__TASK TO COMPLETE__: Return every line of the data below word for word, with nothing changed.

— BEGIN RAW RECORDS —

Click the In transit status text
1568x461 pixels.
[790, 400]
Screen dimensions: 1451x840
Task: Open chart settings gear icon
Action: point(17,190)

— END RAW RECORDS —

__ANSWER IN FULL__:
Click the In transit status text
1568x461 pixels.
[790, 400]
Screen dimensions: 1451x840
Task: Open chart settings gear icon
Action: point(17,190)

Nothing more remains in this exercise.